= Directions =
In the article on the best tribute albums of 2021, copy out the passage from "It feels like" to "lockdown pretty unavoidable.", substituting "shadow" for "specter".

= Given passage =
----
Dec 102021
 

Follow all our Best of 2021 coverage (along with previous year-end lists) here.

best tribute albums 2021

It feels like a cliché these days to start one of these year-end lists writing about “the times we live in,” but, as you read and listen to our picks, you’ll find the specter of the coronavirus and lockdown pretty unavoidable.

One of these albums is titled Songs from Isolation; another is Awesome Quarantine Mix-Tape. Even on some albums where it’s so blindingly obvious, it’s there. Aoife Plays Nebraska is a recording of a quarantine livestream she gave. Los Lobos envisioned Native Sons as a balm for being stuck at home, unable to tour. And then there’s the tribute to John Prine, the long-awaited sequel to 2010’s Broken Hearts and Dirty Windows, inspired by his death from the coronavirus last year.

But many of these albums recall better times too. Two are belated releases of in-real-life, pre-pandemic tribute concerts, one to Leonard Cohen and the other to Eric Clapton’s Derek and the Dominoes (well, I guess both of those subject are kind of bummers, in different ways…). Tributes abound to other recent deaths – Andy Gibb, Justin Townes Earle, Roky Erickson – but we have plenty to artists still with us too, like Nick Cave, Peter Gabriel, and a host of underground psych-rock bands you’ve never heard of.
----
= Supplied entries =
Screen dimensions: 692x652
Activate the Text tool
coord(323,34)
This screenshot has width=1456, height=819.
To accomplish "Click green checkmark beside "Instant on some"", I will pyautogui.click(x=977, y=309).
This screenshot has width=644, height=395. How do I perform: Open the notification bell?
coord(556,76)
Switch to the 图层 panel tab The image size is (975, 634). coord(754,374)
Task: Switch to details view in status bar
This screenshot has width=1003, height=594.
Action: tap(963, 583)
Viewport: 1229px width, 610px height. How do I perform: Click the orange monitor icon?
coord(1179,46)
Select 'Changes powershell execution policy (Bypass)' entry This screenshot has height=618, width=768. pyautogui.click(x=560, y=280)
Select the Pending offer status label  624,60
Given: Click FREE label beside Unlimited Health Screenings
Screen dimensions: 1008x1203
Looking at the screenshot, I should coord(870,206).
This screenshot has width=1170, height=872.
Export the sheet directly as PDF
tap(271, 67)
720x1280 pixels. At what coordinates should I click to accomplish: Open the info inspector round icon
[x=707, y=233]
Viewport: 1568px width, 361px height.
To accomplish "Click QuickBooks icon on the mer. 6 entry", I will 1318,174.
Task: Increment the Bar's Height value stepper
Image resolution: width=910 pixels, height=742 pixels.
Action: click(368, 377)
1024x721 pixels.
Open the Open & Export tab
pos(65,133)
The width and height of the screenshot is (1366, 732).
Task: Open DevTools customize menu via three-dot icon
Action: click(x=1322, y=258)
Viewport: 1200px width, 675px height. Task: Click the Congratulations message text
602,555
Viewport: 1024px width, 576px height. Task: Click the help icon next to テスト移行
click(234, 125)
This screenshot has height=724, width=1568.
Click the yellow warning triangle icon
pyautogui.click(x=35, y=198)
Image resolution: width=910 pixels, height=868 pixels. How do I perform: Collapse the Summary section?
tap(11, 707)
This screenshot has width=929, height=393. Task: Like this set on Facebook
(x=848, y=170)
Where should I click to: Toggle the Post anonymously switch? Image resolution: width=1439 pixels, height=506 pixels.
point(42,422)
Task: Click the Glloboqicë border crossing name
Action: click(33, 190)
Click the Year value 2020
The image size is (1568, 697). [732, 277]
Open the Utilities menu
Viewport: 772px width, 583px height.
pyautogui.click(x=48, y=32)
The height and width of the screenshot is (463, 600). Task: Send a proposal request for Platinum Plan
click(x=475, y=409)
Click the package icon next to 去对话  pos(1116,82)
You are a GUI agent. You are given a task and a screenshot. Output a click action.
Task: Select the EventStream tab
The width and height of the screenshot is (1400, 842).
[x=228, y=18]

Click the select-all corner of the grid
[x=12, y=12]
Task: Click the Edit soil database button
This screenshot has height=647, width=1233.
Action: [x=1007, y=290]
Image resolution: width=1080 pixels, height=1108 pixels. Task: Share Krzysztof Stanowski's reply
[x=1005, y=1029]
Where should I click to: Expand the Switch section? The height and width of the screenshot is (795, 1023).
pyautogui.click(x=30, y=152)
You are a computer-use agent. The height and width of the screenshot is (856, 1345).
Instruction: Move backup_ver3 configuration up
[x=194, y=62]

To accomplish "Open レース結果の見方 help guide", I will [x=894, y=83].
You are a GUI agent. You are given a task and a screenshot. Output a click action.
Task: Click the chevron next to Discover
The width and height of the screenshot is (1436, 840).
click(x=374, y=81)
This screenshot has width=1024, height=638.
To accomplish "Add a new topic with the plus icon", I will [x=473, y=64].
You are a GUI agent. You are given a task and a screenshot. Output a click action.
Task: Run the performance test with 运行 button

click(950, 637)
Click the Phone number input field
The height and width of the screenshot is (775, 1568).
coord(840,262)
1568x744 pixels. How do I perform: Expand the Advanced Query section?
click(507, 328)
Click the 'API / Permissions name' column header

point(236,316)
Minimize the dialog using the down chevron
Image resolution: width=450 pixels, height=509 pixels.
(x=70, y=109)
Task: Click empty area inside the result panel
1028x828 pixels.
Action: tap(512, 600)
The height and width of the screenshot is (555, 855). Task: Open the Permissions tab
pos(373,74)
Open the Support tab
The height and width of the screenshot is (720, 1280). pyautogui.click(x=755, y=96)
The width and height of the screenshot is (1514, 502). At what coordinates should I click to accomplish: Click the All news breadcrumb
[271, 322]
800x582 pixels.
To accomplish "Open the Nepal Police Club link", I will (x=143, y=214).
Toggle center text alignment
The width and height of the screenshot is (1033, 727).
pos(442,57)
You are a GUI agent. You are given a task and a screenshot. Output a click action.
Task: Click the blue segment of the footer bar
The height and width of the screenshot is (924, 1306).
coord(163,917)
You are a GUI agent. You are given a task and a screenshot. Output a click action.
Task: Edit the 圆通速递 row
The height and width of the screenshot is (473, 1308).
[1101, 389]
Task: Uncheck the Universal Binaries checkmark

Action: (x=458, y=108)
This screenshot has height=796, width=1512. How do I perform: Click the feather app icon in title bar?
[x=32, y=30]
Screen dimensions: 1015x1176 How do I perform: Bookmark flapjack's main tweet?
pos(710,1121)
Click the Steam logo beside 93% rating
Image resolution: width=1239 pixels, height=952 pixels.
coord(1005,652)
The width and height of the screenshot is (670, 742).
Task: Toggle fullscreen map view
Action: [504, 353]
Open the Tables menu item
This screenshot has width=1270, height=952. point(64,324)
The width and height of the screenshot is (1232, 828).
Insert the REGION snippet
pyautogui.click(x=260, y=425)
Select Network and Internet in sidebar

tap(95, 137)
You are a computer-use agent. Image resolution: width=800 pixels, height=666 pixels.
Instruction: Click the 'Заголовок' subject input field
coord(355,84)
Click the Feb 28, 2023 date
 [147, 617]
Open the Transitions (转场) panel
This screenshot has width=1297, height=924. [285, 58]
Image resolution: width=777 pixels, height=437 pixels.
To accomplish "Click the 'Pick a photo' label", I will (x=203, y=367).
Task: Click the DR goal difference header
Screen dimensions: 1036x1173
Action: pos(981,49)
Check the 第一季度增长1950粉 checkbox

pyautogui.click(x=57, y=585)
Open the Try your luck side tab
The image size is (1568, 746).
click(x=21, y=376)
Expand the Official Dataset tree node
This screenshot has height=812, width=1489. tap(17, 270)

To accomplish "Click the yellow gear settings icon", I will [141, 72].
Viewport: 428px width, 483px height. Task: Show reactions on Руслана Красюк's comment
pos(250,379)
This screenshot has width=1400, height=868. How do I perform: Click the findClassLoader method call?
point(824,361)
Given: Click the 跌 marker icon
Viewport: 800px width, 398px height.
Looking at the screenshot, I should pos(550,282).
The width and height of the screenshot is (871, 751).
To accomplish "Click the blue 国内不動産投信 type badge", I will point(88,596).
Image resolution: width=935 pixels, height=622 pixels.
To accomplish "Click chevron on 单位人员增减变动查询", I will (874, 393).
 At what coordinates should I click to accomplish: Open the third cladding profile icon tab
----
= Written reply =
It feels like a cliché these days to start one of these year-end lists writing about “the times we live in,” but, as you read and listen to our picks, you’ll find the shadow of the coronavirus and lockdown pretty unavoidable.